- **What to produce**: What is needed is an exact transcription of the line containing "Task: Click the plus icon in top bar" and every line after it through the end of the entries below, with no pictures.

Records for the exercise Block Start

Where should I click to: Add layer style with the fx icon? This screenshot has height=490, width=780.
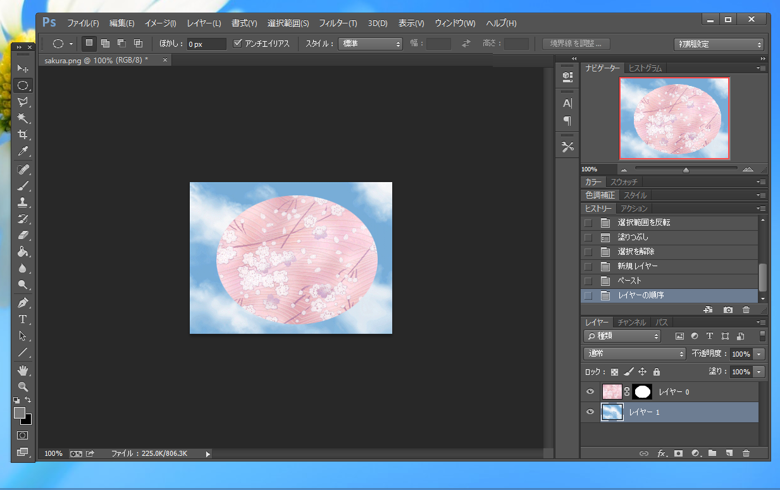[661, 453]
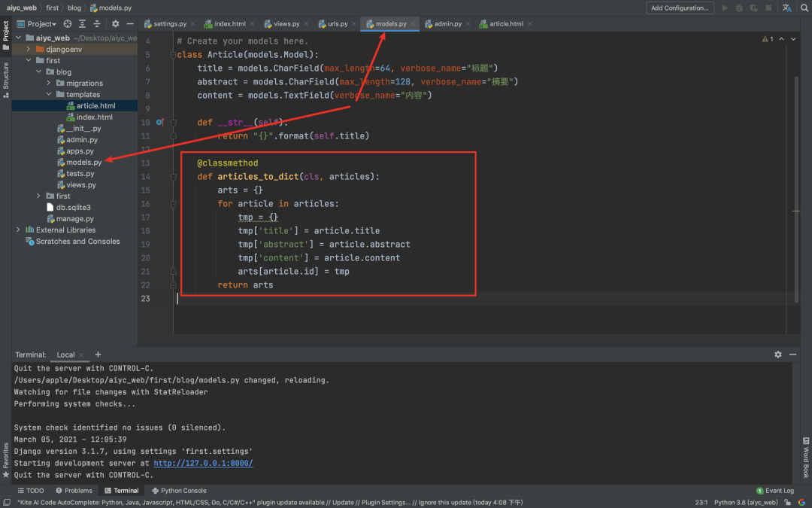Click the override gutter icon on line 10

(x=159, y=122)
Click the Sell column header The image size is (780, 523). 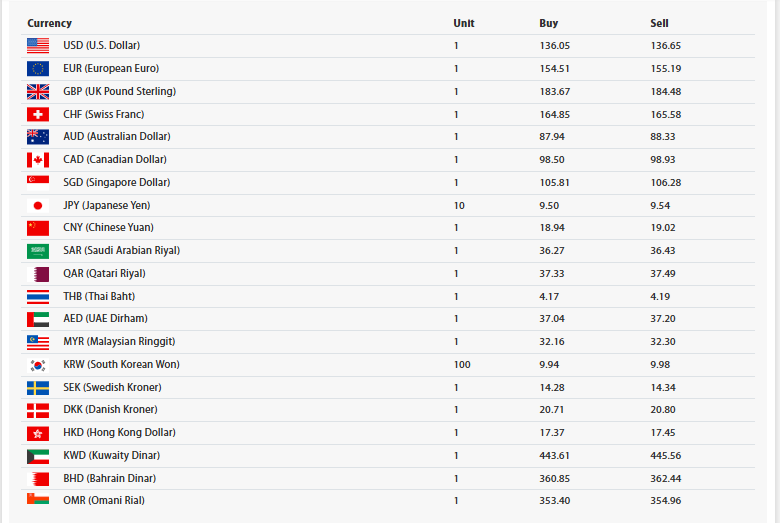click(x=659, y=23)
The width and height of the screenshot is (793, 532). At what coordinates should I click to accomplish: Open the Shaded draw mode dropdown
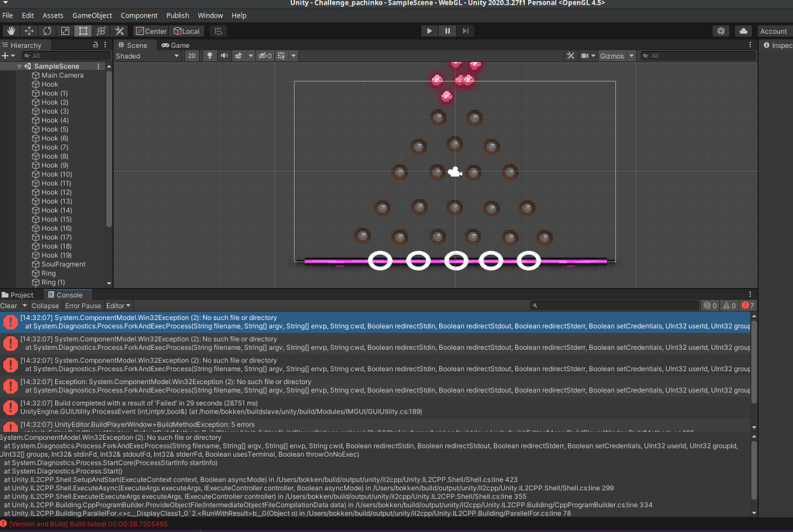pyautogui.click(x=147, y=55)
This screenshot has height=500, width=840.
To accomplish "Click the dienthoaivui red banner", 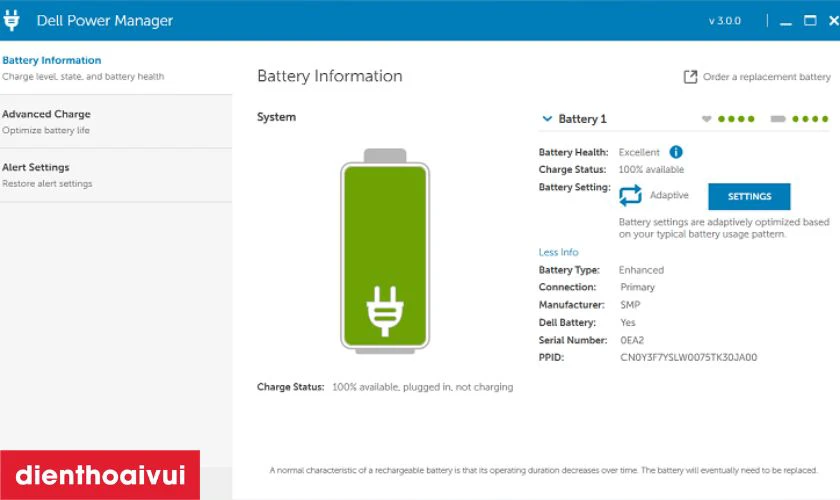I will [x=100, y=475].
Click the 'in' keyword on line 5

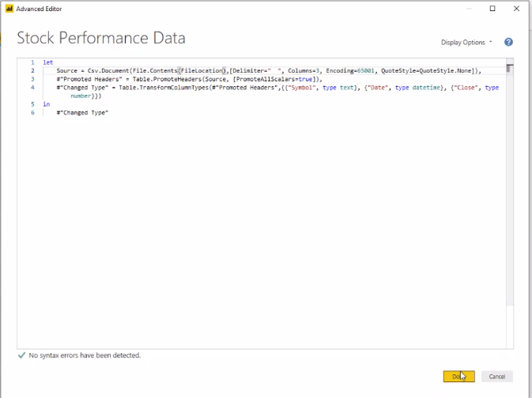click(46, 104)
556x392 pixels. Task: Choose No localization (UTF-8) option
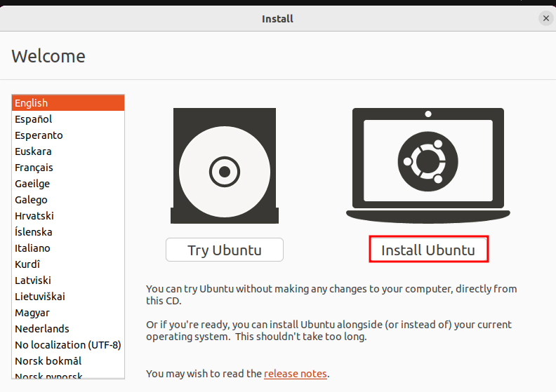tap(67, 345)
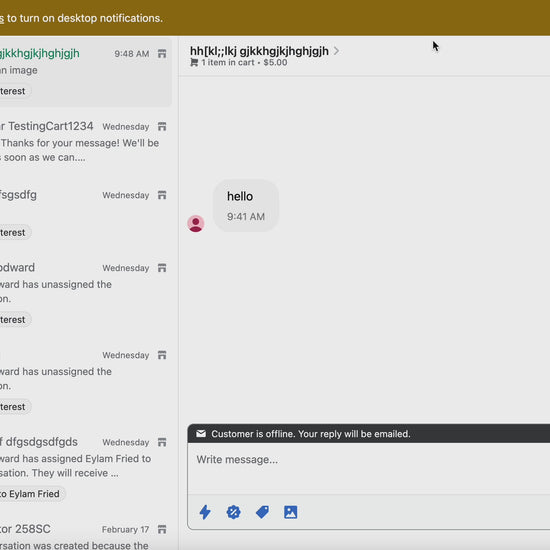Attach an image with the picture icon
Screen dimensions: 550x550
coord(290,512)
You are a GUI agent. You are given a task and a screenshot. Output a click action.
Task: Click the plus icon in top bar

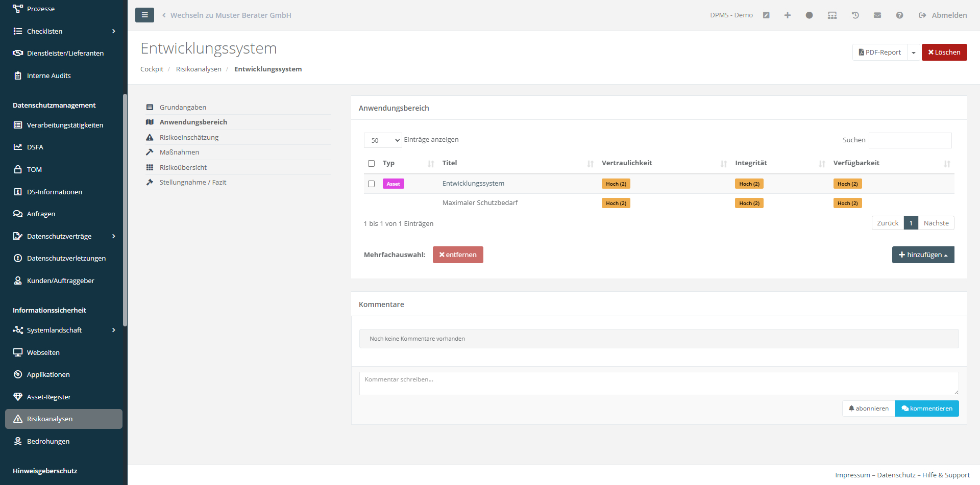point(788,15)
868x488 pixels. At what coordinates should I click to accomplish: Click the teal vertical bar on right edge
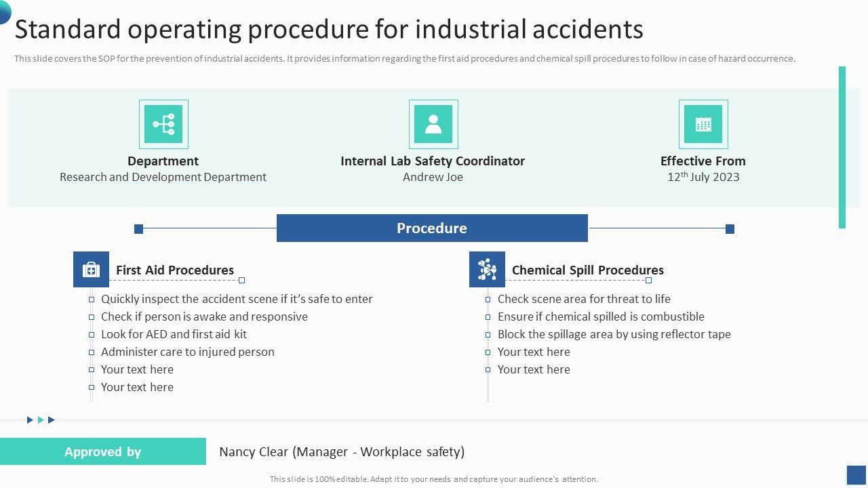point(842,147)
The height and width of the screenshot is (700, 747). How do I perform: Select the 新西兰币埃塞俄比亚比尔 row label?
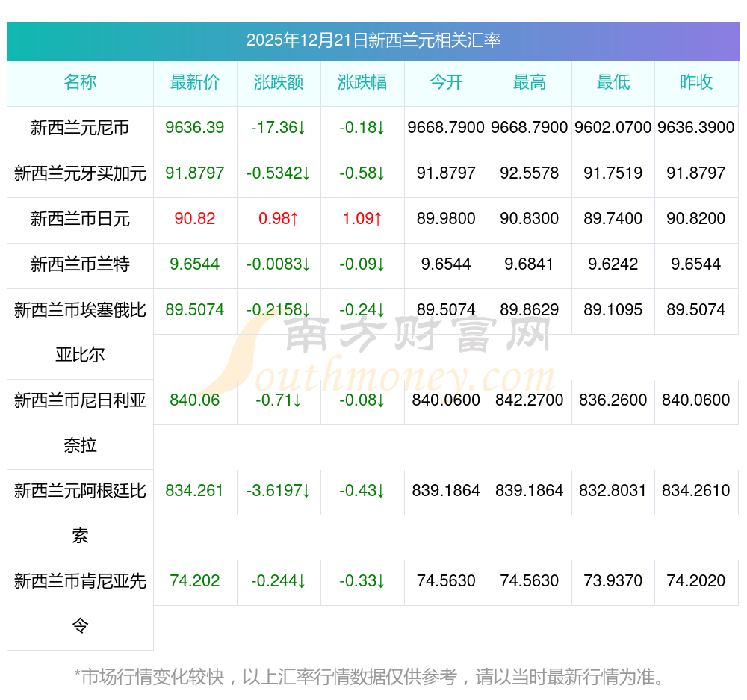point(80,332)
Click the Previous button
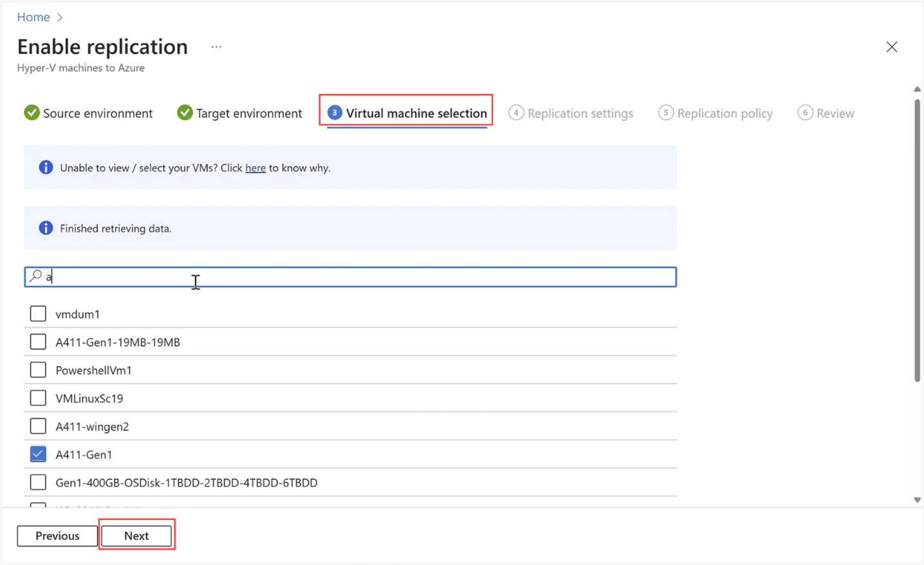Viewport: 924px width, 565px height. 57,535
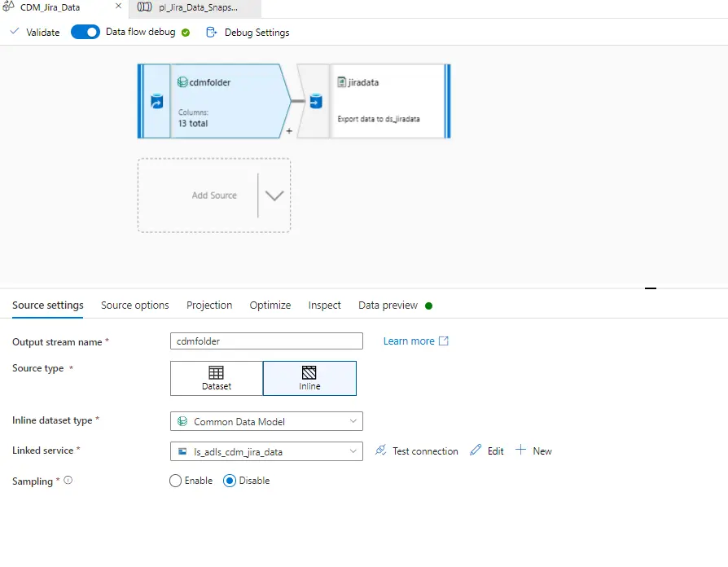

Records for the exercise Block End

- **Task solution**:
Task: Click the plus icon in top bar

point(788,15)
868x488 pixels. At what coordinates should I click to accomplish: Click the teal vertical bar on right edge
point(842,147)
The height and width of the screenshot is (700, 747). How do I perform: Select the 新西兰币埃塞俄比亚比尔 row label?
point(80,332)
Click the Previous button
Viewport: 924px width, 565px height. 57,535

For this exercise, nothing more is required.